Unlike the students, Madame has been to France so many times she can hardly remember, “But somewhere around twenty total with half of them including students sounds about right.” She said the first time she had taken students to France was in 1989, “…before any of you were born!” Nonetheless, Madame continues to love these summer vacations, “We often take the same trip but things happen along the way to make each trip special and memorable.”

Once arrived at the Charles de Gaulle airport, the excitement grew stronger as the group began in the heart of France. In Paris, the students of course saw the most famous landmark associated with France – the Eiffel Tower. But believe it or not, that is not the most enticing sight to see in Paris. The group did visit a lot of the other major sights: Notre Dame, the Louvre, Musée d’Orsay, Montmartre, Versailles, and one of Madame’s favorite sights, Père LaChaise. While there, everyone enjoyed wandering around and listening to the music at la Fête de la Musique.

Throughout the trip, the students were allowed to split off into groups and venture around on their own for a certain amount of time. Of course it wouldn’t be an international adventure without at least a little bit of side humor. “I remember that every time we’d meet back up, we’d have to wait for the two boys (the McMorris brothers), so we were always like ‘oh, les garçons!’ (the boys)” Kumer explains, “Also, our tour guide on the ISE (Intercultural Student Experiences) bus had the funniest French accent when he tried to talk in English. He would always point out a landmark and then say, ‘Oh, so gergeous! So Franch!’ And we said that to each other every time we saw something cool for the rest of the trip.”

Of course when in France, one must speak in the native tongue. It’s all part of the experience! “My favorite part of the trip,” Madame explains, “truly is watching my students discovering France; discovering that their French does work as a means to communicate – it may not be as good as they wish but that will come with time.”

Alas, one cannot expect to fully enjoy the French culture without being a part of it! So after taking the TGV (high-speed train) from Paris to Aix-en-Provence, the group set out to stay for a week with a host family. The students found the exchange to be an exciting but challenging experience, and all were able to fall in love with the simple elegance of French countryside.

 “The family stay was the most difficult part of the trip.  I don’t know what the other students did, but my family did not speak any English, except for the girl. You don’t realize this, but trying to translate what you want to say into a different language is exhausting,” Kumer shared, and then added, “Of course Paris is charming; it’s a city that smells really weird and is covered in graffiti, yet it is also incredibly romantic and exotic. I actually fell in love more with the French countryside, though. My host family lived on the side of a mountain in Aix… I found their farmhouse absolutely adorable and was very interested with their way of life.”

When visiting the area by the Mediterranean Sea, “Madame was cool enough to let our group go swimming at 10 o’clock at night,” Kumer exclaimed, “It was perfect – the water was still warm and there was no one on the beach except us. How many students can say they’ve gone swimming in the Mediterranean under the stars?”

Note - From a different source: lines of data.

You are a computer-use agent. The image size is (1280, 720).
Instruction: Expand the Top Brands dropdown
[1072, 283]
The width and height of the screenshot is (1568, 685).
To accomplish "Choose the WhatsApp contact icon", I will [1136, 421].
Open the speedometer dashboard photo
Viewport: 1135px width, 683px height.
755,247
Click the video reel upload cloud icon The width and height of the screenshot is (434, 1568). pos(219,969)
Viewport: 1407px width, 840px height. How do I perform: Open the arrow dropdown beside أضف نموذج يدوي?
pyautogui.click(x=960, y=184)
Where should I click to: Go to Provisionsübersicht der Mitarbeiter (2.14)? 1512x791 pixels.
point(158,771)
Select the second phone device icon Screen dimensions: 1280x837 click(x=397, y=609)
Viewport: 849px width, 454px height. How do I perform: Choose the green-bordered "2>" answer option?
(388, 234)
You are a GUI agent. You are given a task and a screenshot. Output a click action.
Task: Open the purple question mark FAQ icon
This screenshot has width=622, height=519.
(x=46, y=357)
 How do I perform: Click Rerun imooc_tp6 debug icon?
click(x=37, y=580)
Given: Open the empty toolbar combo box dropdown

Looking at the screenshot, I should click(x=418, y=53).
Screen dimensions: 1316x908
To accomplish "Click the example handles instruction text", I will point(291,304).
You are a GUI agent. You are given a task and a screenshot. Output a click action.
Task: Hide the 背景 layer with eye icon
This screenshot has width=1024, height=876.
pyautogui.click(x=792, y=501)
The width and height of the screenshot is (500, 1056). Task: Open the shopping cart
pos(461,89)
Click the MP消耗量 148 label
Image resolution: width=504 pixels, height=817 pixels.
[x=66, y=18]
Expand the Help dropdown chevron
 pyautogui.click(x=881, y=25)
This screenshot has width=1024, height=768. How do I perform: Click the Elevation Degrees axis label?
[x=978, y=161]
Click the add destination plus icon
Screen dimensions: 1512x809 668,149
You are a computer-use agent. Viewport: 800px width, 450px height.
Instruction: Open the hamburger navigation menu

One of the main things that the students took away from their trip was that French culture is very different from American culture. They shared that the French are very quiet compared to Americans to the point where they often found themselves speaking loudly and then having to remind themselves that nobody wanted to hear them. In addition, they found that French dining also has an interesting flare to it. There are few fast food places throughout France due to its traditional home-cooked cuisine. Also every meal is scheduled for later in the evening, and before each meal there is a “bon appétit” to be said.

Sadly, the trip came to an end all too soon and it was time for the flight home on July 2. “On my way home I was extremely sad that I was leaving and I wanted to go back already,” Manby said, however not everyone was quite on board with this notion. Fales explained, “Although I love Paris and would have moved there if I could have, I was glad to be heading back to a place where I understood everybody.”